Investing in Your Own Improvement with Jake Barnes
Jake Barnes talks about the importance of investing in your improvement.

Business is booming in the roping industry right now, kind of like the economy in this country. Clay (O’Brien Cooper) and I have been on the roping-schools trail here lately, and that demand is directly related to the big-money opportunities in team roping today. Winning was everything when Clay and I were busy making our mark in the roping world. We’ve now shifted gears to helping other people rope their best so they can accomplish their dreams.

Ropers everywhere have figured out that as expensive as rigs and rope horses are today, investing in a roping school is cheap. When ropers at every level are going to Las Vegas and winning $150,000, there’s a big carrot to be there with the best possible partner, riding the best horse and at the top of your game. The time is right now to capitalize on your roping.

What Clay and I are seeing at our schools is that people are starting to sink their teeth into the fact that if you want to get better you have to train. Going out to the practice pen to goof off and drink beer with your buddies isn’t going to get it when the competition is digging in and doing all they can to peak at the big ropings. The days of just going out and throwing a few loops without any focus and expecting to get better are over. To improve, you need to work on specific areas of your roping and be doing things right.

Clay and I have always stressed fundamentals. Because even as those fundamentals have continued to evolve with the rest of the roping business, strong fundamentals are what it all boils down to when it comes to executing when the money’s up. There are no shortcuts or substitutes for, say, riding good position. That’s because fundamentals are one of the few things in our control.

There are a lot of variables beyond our control in team roping. For starters, there are five brains—the header, heeler, horses and steer—that you’re trying to sync up into a successful run. So you need to do everything in your power to control the outcome and set yourself up to succeed. That again all circles back to the header getting a good start—not leaving too early or too late, because both cause problems—then riding good position, riding your horse right and executing with your rope.

We often put so much emphasis on roping the steer that we forget some of the rest of it, and our horsemanship lacks.
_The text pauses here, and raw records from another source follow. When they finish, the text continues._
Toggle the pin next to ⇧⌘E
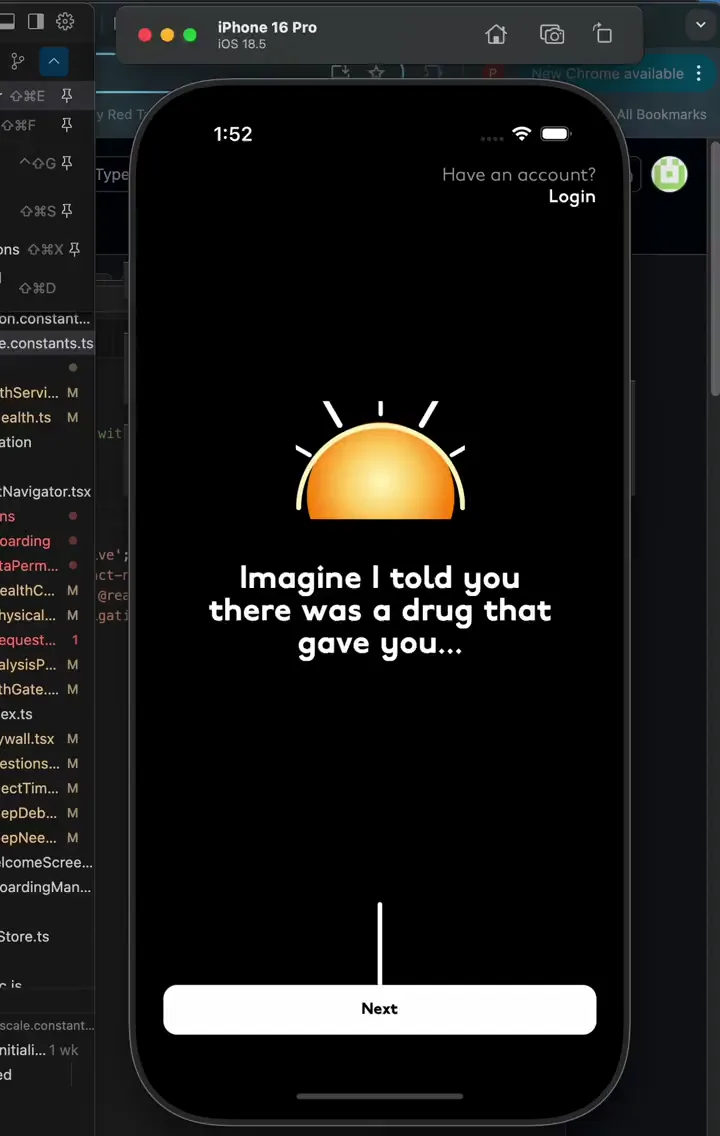 [67, 96]
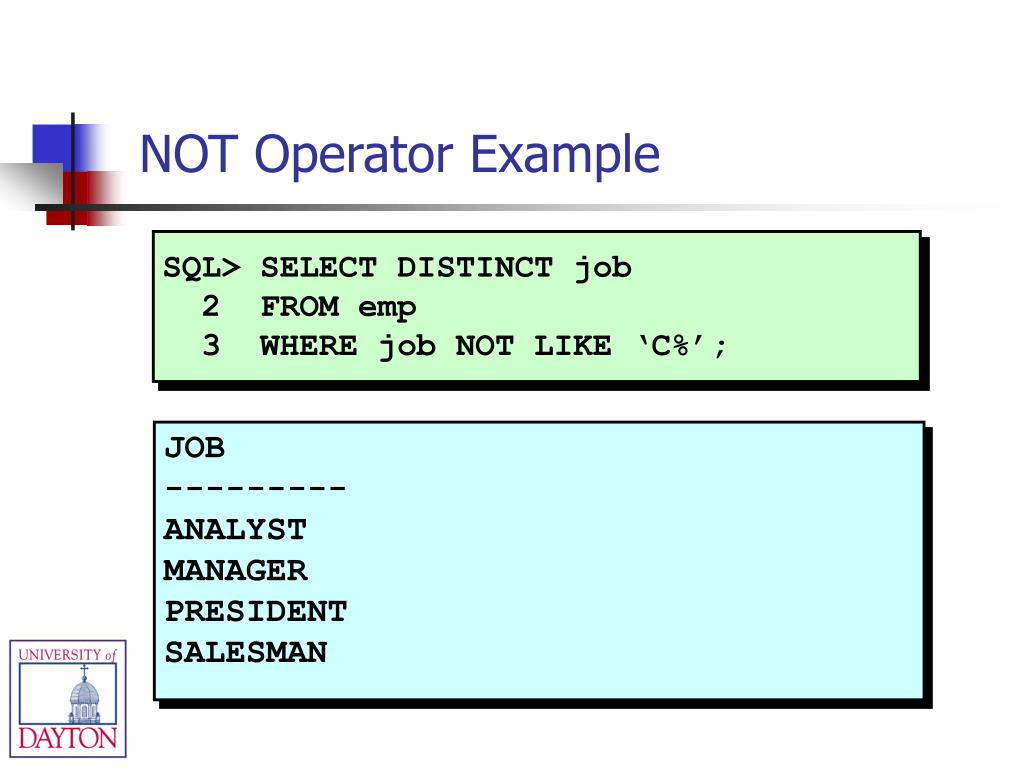This screenshot has width=1024, height=768.
Task: Select the SALESMAN result row
Action: (x=246, y=652)
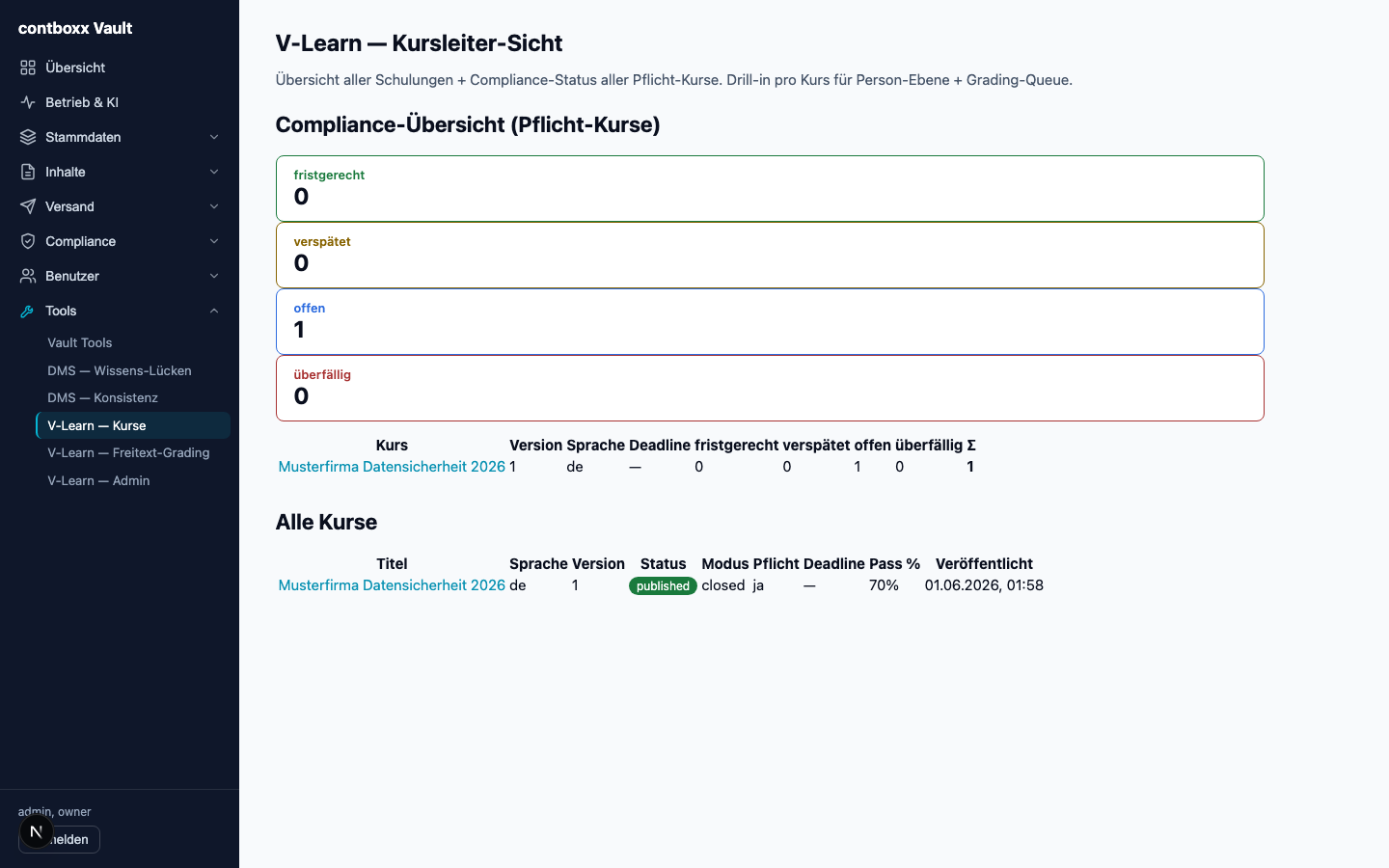Expand the Versand section chevron
The width and height of the screenshot is (1389, 868).
tap(214, 206)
Never underestimate the importance of strong horsemanship. And good horses. A horse that allows you to focus on your roping is such an advantage, and people who are constantly distracted by their horses struggle to improve and win consistently. Rule #1 is that ropers trying to learn to rope should not be trying to train a horse at the same time. A solid horse that’s almost automatic lets you learn at such a faster rate.

Whether you’re a recreational roper or a world-class rodeo roper, I strongly encourage you to take advantage of all the team roping information that’s out there today. And keep it simple. For any header, it always boils down to scoring, riding your horse, making your catch, handling the steer and facing. There are fine points in every area, but those are the basics.

Clay and I are having so much fun teaching these schools, and we’re at the point in our careers and lives where things are starting to come full circle. Bubba Buckaloo came to one of my roping schools when he was a kid. Paul Eaves went to one of Clay’s schools when he was a kid. As we get older, it becomes more obvious that the next stage of our legacy is passing along all we’ve learned in our careers to the next generation of young guns that will take up where we left off. And that’s really rewarding.

It’s very satisfying to provide a service people need. We work extremely hard to give our all to help people get better. We want every person to leave feeling like they got way more than their money’s worth. Clay and I have worked so hard for so long to try to master team roping. That’s a never-ending challenge, and no one ever gets there. We’re all lifelong students of the game, and the best in the world never stop reaching for more.